Cette sensibilité fait aussi que l’on peut se contenter de la frotter sur le dessus pour la tourner, plutôt que de la pincer entre deux doigts ainsi qu’on le fait avec une montre classique. C’est peut-être même de cette manière que les gens procèderont le plus souvent, ils la feront rouler plutôt que tourner (nuance).

En revanche, il manque peut-être un effet de butée pour sentir physiquement que l’on arrive en fin de course dans une liste.
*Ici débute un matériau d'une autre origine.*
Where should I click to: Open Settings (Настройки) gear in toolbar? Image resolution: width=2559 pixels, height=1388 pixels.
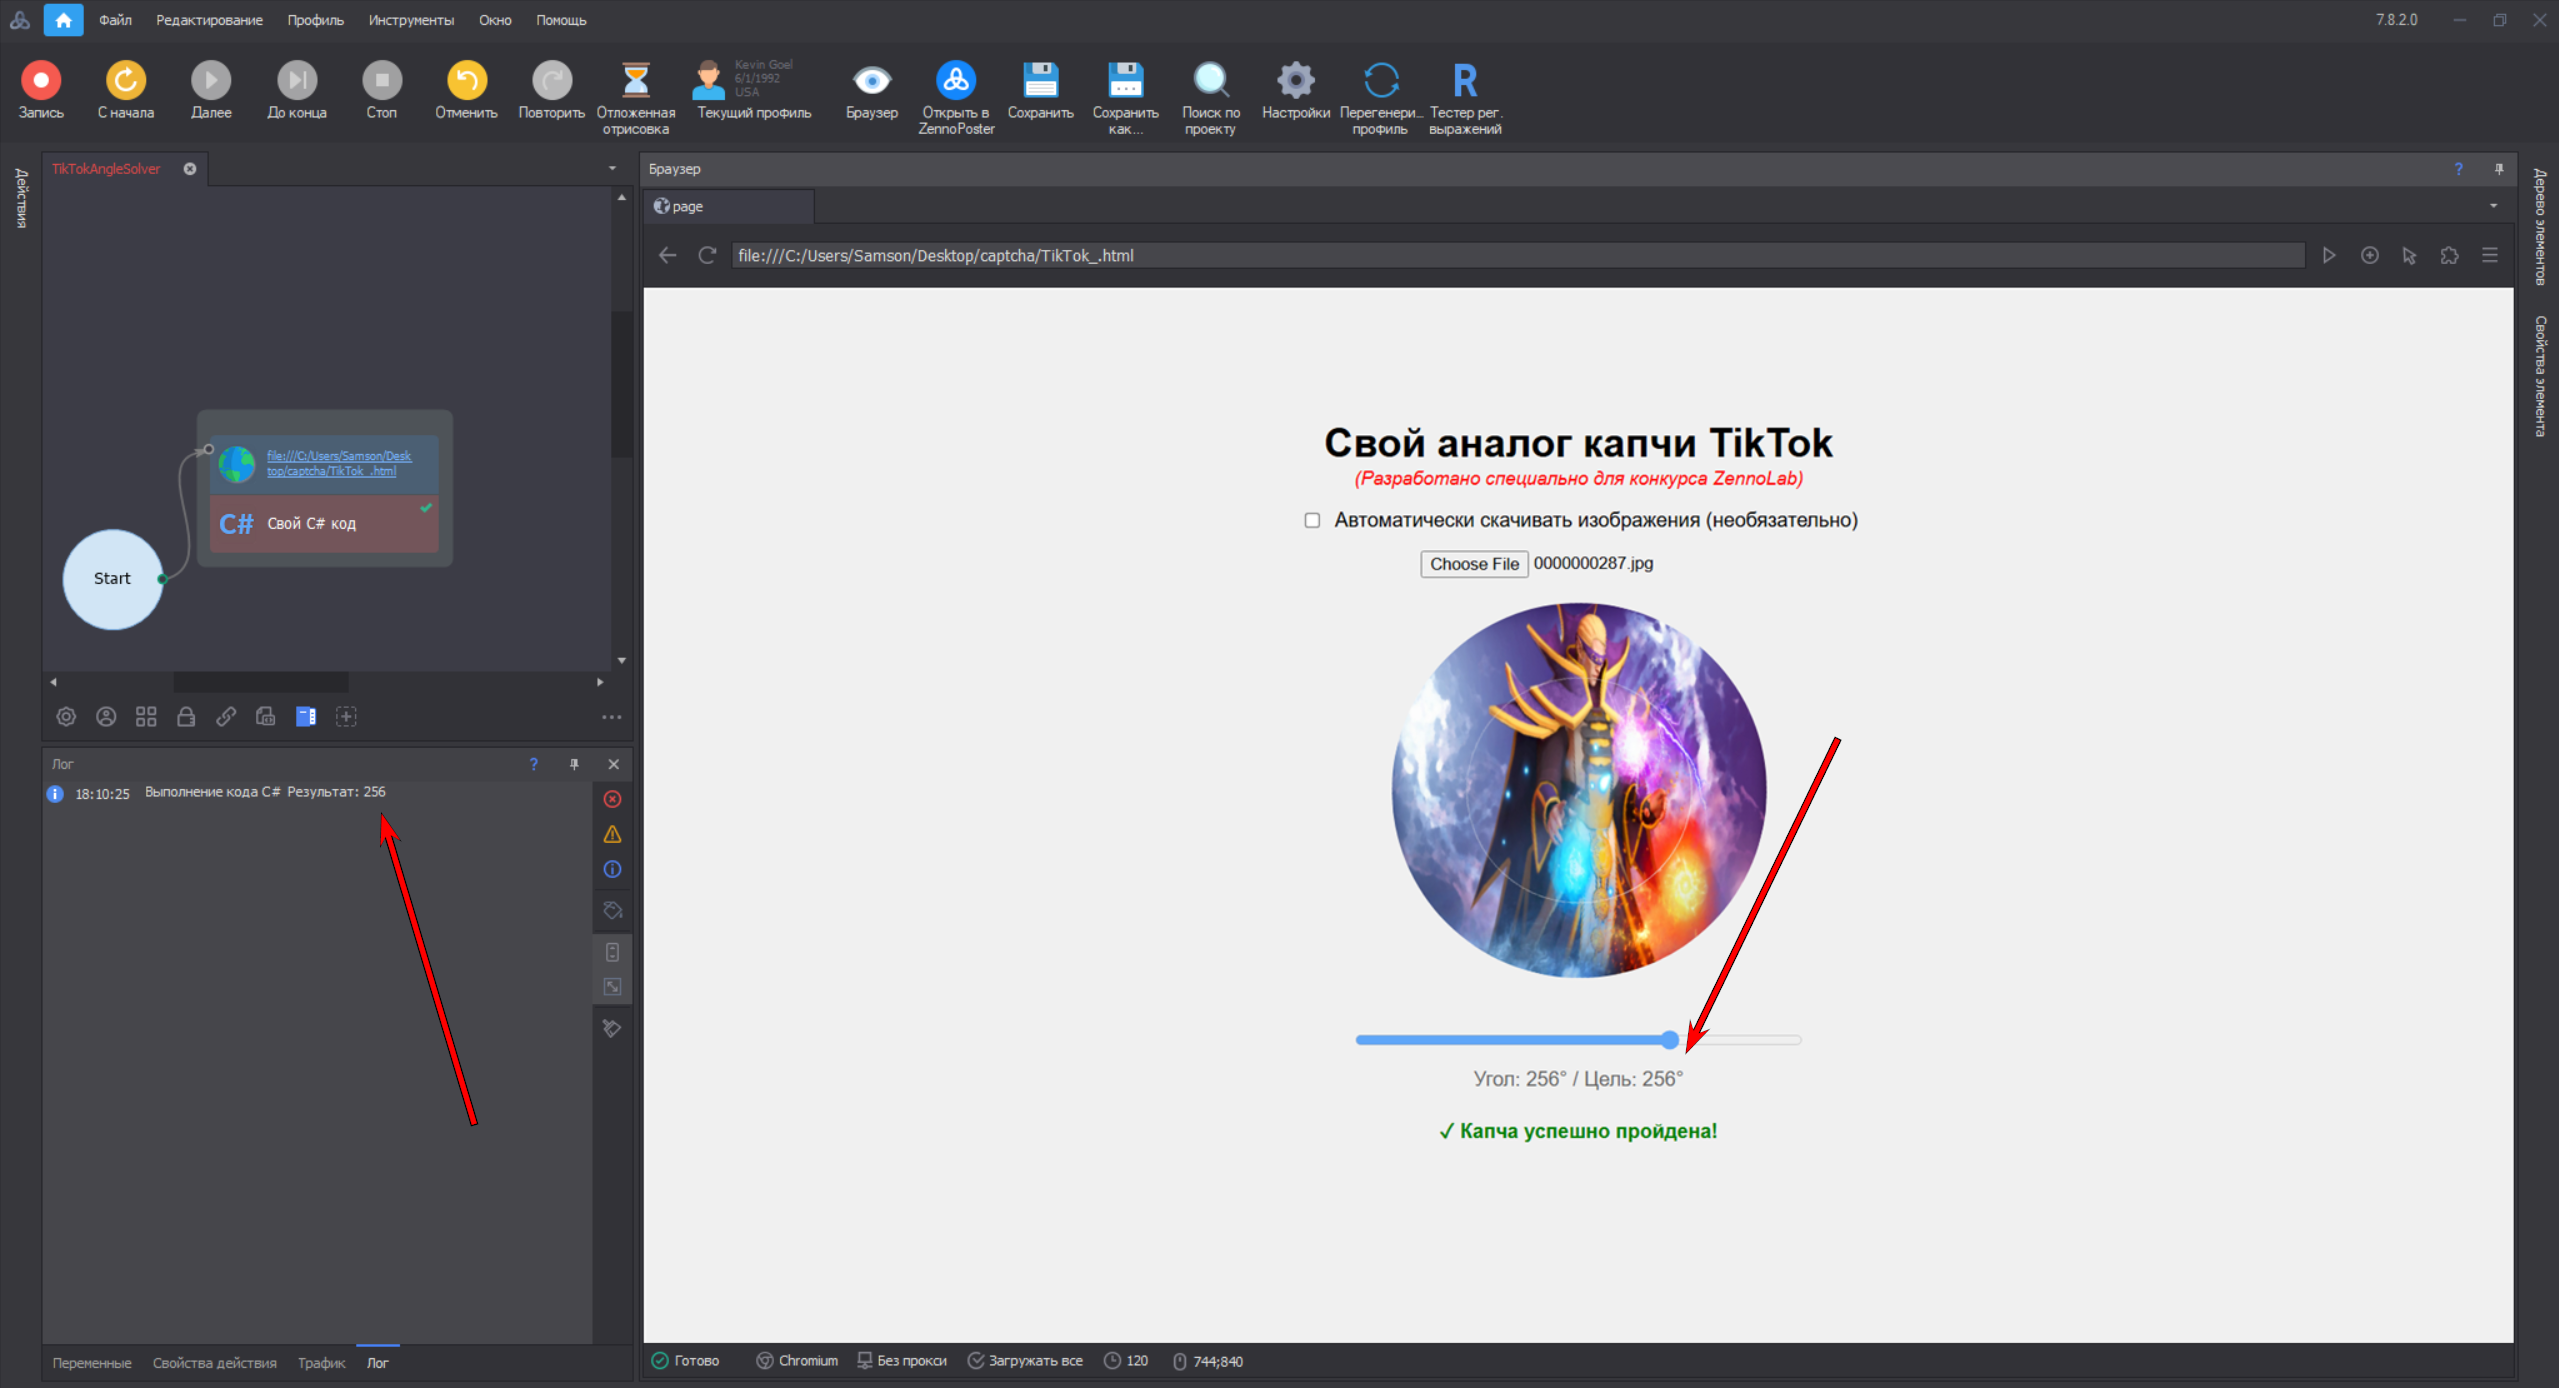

Ou alors le Taptic Engine le fait, mais comme la montre était rivée à son socle, impossible de le vérifier (MàJ avec une précision de Nicolas après publication : « si si, il y a un effet, on le sent avec les modèles en expo. Ça vibre quand tu atteints chaque extrémité, surtout si tu insistes avec la couronne. »). Lors du quart d’heure d’essayage avec une montre qui tourne en démo, je n’ai pas vraiment eu le temp de juger de ces tapotements ou vibrations.

En définitive, un tout premier contact positif à plusieurs égards, plus mitigé sur d’autres (un billet suivant sera pour les apps et leur vitesse de lancement), une curiosité maintenue et maintenant doublée d’une impatience pour l’arrivée de la montre le 24 avril.